EXERCISE REQUIREMENTS:
Copy out the lines from the one containing "You are a computer-use" down to the one containing "Instruction: Click the 加预警 alert button", with both of those lines included.

DATASET RECORDS:
+ + +

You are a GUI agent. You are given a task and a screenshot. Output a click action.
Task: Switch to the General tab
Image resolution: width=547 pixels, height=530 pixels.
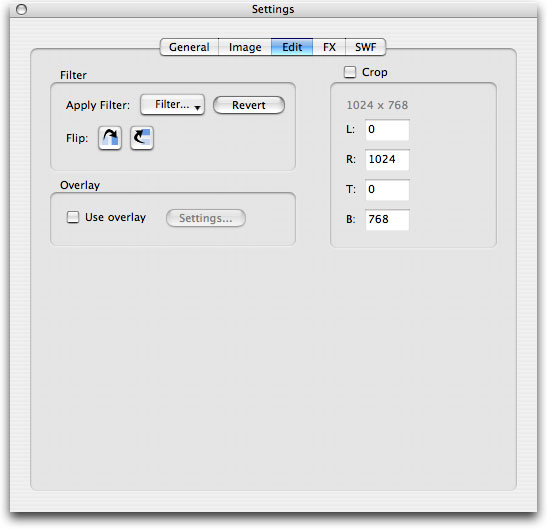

+ + +

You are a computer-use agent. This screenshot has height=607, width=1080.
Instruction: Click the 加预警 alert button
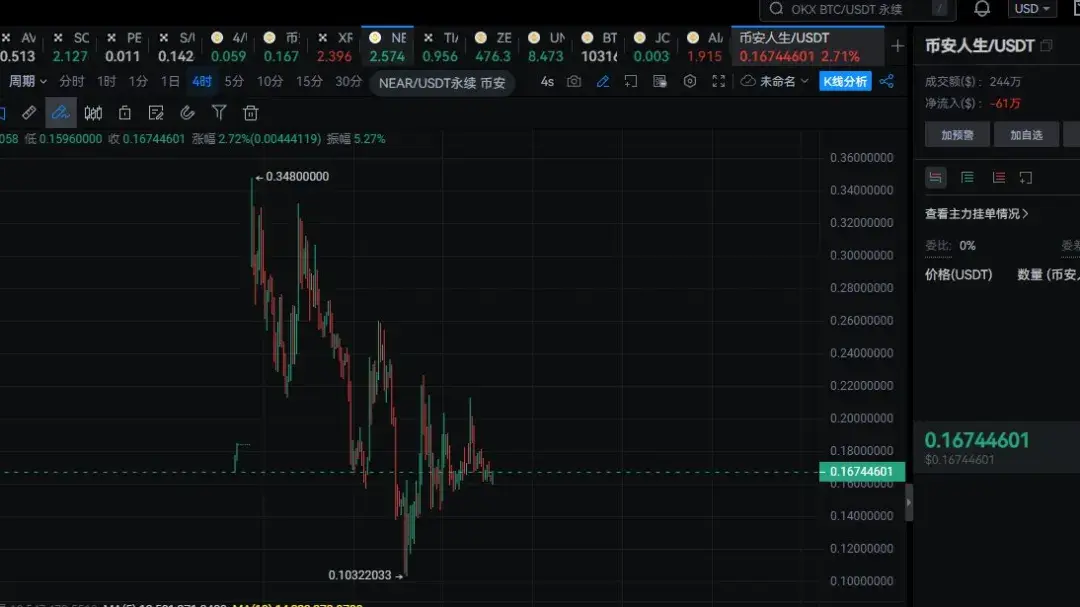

+ + +

RESULT OF THE EXERCISE:
You are a computer-use agent. This screenshot has height=607, width=1080.
Instruction: Click the 加预警 alert button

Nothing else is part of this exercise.